CD Projekt boss “knows for a fact” a surge of games made purely with generative AI are coming, but doubts “whether this is really the path to follow”


As AI continues to be shoehorned into game development with more regularity, Michał Nowakowski – joint CEO of Witcher 4 developers CD Projekt – has said he “knows for a fact” games built purely with generative AI are on the way. Mercifully, he’s got “doubts” about whether this method’s the ideal way forward, meaning there’s no need to worry at this juncture that Ciri’ll soon be battling hordes of ChatGPThouls.

“I was in a conversation with a person who started a studio and was telling me: ‘I’m running a primarily AI-based studio. I can have 40 prototypes within a week, two weeks from now I can have five games that I chose are going to be the best and, three weeks from now, I’m actually launching a game’,” Nowakowski recalled while being Edged In Person. “Maybe that’s going to be successful, but I have some doubts whether this is really the path to follow.”

The exec said this on the heels of Epic Games revealing plans to intergrate support for AI models like Claude and Gemini into Unreal Engine 6 with the aim of speeding up the development process and cutting away “tedious work”. That’s not the same as generating a game in its entirety from scratch, but is noteworthy given the close relationship CD Projekt have developed with the Unreal Engine makers, to the point that Nowakowski clamed elsewhere in the interview that to his knowledge they’re currently the only studio Epic allow to “go into the black box of Unreal Engine” to tinker with its innards. So, there’s a chance they have had or will have some input on what UE6’s AI integration looks like.
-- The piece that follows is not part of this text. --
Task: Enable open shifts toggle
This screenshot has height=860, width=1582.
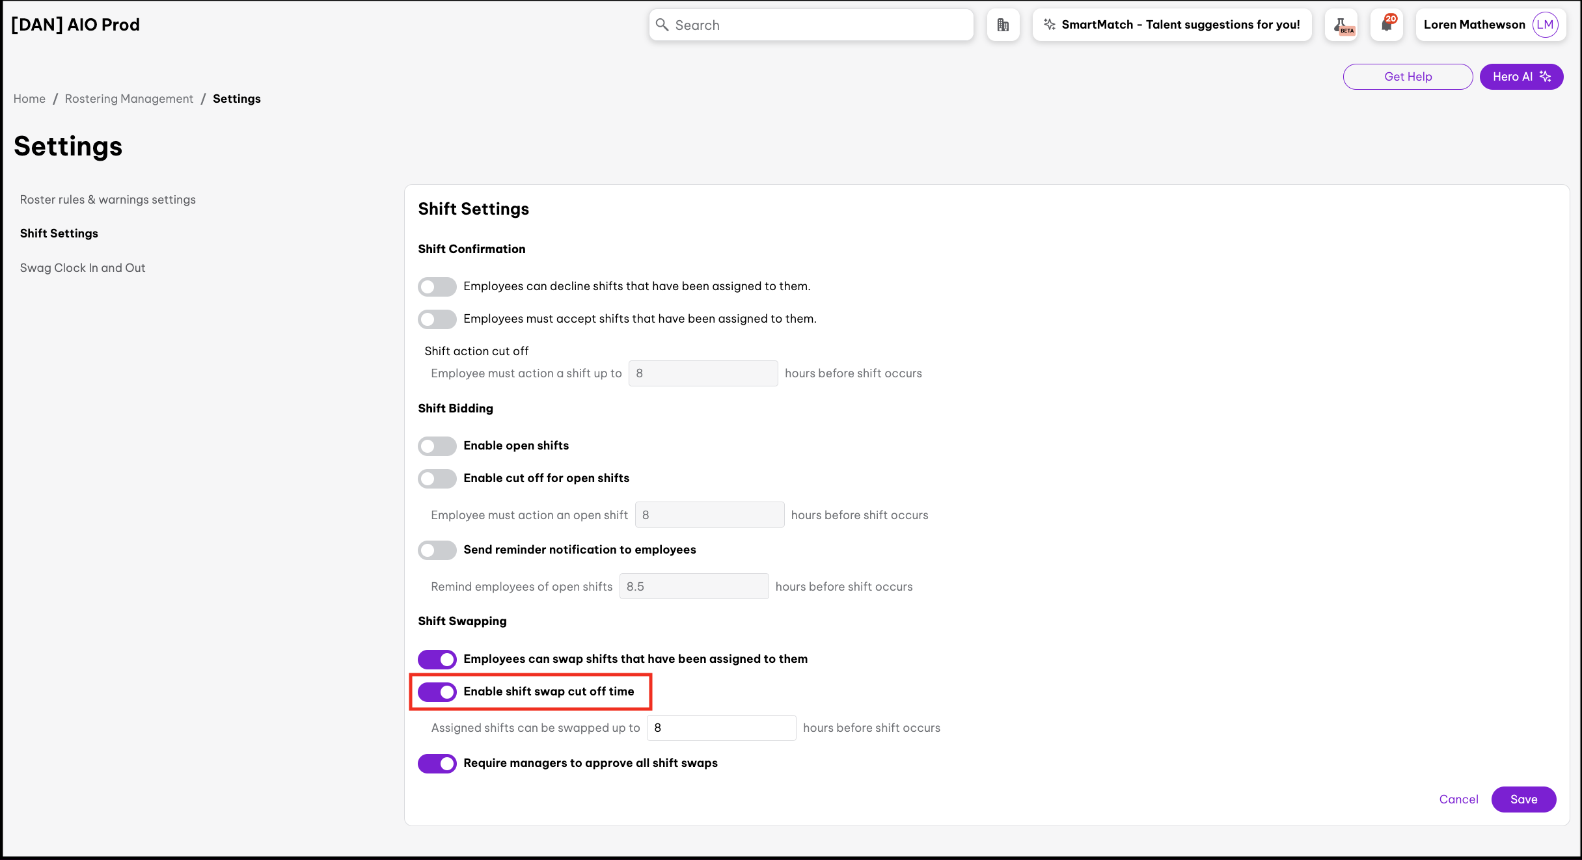Action: pyautogui.click(x=437, y=446)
Regardless of how it factors in futher down the pipeline, using AI to generate the basic pitch a game’s built on comes with unique issues, especially if you’re trying to use said pitch to convince publishers to back your game. “How can I be sure that this developer can make the quality they’re promising?” 11 bit external development director Rufus Kubica said in response to our Edwin about extensive use of generative AI in protoypes during a chat at this year’s Digital Dragons. “If everything is done with AI, how do you know they have the artists to make it happen?” He added that leaning on the tech this much also means “it’s kind of easier to overpromise quality early”.

AI aside, the approach the game development Nowakowski’s recommending can help studios stay afloat as of right now is simply to be “lean and cheap”. “There’s an unprecedented number of games being launched every year, and the fight for attention is tougher than it ever was,” he said. “In the end, whether you can continue making games largely depends on whether you were successful enough to fund another project of your own. If you’re lean and cheap, and are able to really target the group you want and live off that, then you’re in a good spot.” As such, he reckons medium-sized studios whose costs aren’t tiny, but don’t necessarily have a strongly established target audience face the most difficulty.

I’d argue CD Projekt aren’t in that boat, but given how often key figures there are still talking about the need to earn back audience trust after Cyberpunk 2077’s troubled initial launch, it certainly seems something they’re very cognizant of.